## Robust PCA with Sparse Tensors

In this demonstration, we see that the Robust PCA algorithm is able to work with sparse tensor input.  

**<div style="color:red;">WARNING:</div>** Even though the input and output will be of a sparse tensors type, they will likely be fully filled or dense. This is because the PCA algorithm necessarily densifies due to intermediate tensor subtractions that occur.

### YaleB Dataset

Here we will obtain the [YaleB dataset](http://vision.ucsd.edu/~leekc/ExtYaleDatabase/Yale%20Face%20Database.htm), which is a collection of human face images.

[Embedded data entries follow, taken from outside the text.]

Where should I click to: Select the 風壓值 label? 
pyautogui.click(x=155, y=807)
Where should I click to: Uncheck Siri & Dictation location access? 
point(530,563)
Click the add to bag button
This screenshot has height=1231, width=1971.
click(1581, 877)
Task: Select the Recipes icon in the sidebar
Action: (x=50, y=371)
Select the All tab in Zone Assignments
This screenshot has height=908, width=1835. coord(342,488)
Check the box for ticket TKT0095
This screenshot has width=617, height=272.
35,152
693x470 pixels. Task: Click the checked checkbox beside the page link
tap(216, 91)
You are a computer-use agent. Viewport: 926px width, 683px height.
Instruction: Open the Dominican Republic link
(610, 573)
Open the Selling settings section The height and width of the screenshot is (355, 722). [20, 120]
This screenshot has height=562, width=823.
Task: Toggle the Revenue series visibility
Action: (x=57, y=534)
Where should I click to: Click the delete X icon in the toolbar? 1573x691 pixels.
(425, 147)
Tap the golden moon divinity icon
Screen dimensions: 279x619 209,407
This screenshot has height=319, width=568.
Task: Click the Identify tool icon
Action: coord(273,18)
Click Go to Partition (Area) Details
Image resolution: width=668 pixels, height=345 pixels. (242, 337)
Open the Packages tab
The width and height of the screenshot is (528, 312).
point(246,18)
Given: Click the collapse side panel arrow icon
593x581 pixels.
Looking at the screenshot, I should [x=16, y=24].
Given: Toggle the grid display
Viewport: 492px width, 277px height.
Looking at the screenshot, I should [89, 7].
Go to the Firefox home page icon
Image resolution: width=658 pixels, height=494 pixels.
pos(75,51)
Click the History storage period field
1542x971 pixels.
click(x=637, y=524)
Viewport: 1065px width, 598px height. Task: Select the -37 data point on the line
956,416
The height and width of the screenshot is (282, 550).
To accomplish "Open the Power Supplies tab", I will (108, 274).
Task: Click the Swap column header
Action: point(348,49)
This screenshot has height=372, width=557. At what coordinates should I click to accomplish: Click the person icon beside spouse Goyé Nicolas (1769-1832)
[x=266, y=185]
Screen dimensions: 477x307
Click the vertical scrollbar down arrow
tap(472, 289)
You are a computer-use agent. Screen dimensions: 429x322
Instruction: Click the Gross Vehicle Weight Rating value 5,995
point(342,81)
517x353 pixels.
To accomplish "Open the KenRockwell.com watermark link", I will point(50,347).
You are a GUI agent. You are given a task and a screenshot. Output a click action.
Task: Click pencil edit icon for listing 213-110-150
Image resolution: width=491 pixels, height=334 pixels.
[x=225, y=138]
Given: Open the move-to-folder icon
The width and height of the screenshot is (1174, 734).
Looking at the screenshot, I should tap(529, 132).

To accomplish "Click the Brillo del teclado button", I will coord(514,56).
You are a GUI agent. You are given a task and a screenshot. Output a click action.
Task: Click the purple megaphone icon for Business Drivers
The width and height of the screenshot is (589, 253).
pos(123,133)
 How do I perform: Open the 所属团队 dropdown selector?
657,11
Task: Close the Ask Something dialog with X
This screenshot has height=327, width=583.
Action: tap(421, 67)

The following cell obtains the data and was comes from [this notebook](http://jeankossaifi.com/blog/rpca.html).

In [1]:
from pathlib import Path
from urllib.request import urlretrieve
import zipfile
from imageio import imread
from scipy.ndimage.interpolation import zoom
import numpy as np


def fetch_cropped_yaleb(data_folder, zooming=0.5, max_n_subjects=None):
    """Returns a dictionary of paths
    
    Parameters
    ----------
    data_folder: string
    zooming: float, optional, default is 0.5
        factor by which to resize the images
    max_n_subjects: {None, int}, optional, default is None
        if not None, only the first max_n_subjects are returned
    
    Returns
    -------
    dict: {
        subjects_1: {'images': [image_1, ... image_N],
               'ambient': image_ambient,
        }
    }
    
    images are stored as numpy arrays
    """
    url = 'http://vision.ucsd.edu/extyaleb/CroppedYaleBZip/CroppedYale.zip'
    yaleb_path = Path(data_folder).joinpath('cropped_yaleb')
    
    if not yaleb_path.joinpath('CroppedYale').exists():
        yaleb_path.mkdir(parents=True)
    
    # If not already unzip, do it
    if not list(yaleb_path.iterdir()):
        zip_path = yaleb_path.joinpath('yaleb.zip')
        
        # If zip not already downloaded, download it
        if not zip_path.exists():
            urlretrieve(url, zip_path.as_posix())
        
        zfile = zipfile.ZipFile(zip_path.as_posix())
        zfile.extractall(path=yaleb_path.as_posix())

    yaleb = {}
    for folder_path in yaleb_path.joinpath('CroppedYale').iterdir():
        if max_n_subjects is not None and len(yaleb) > max_n_subjects:
            return yaleb
        
        if not folder_path.is_dir():
            continue
            
        video_name = folder_path.name
        paths = sorted(list(folder_path.glob('*.pgm')))
        images = []
        for path in paths:
            if 'Ambient' in path.name:
                ambient = imread(path.as_posix())
            else:
                images.append(zoom(imread(path.as_posix()), zooming)[None, ...])
                
        data = {'images':np.concatenate(images),
        'ambient':ambient}
        yaleb[video_name] = data

    return yaleb


In [2]:
data = fetch_cropped_yaleb('yaleb/', zooming=0.3, max_n_subjects=5)



In [3]:
X = np.concatenate([data[key]['images'] for key in data], axis=0)
print(X.shape)

(384, 58, 50)


In [4]:
X = X.astype(np.float64)
X -= X.mean()

In [5]:
from tensorly.random import check_random_state
import sparse

random_state = 1234

## Sparse Implementation

At this point, `X` is a densely stored `np.ndarray`. Let's convert this to a `sparse.COO` and run it through the sparse version of `robust_pca()`.

In [6]:
from tensorly.contrib.sparse.decomposition import robust_pca

In [7]:
Y = sparse.COO(X)
Y

<COO: shape=(384, 58, 50), dtype=float64, nnz=1113600, fill_value=0.0>

In [8]:
%%time
low_rank_part, sparse_part = robust_pca(Y, reg_E=0.04, learning_rate=1.2, n_iter_max=20)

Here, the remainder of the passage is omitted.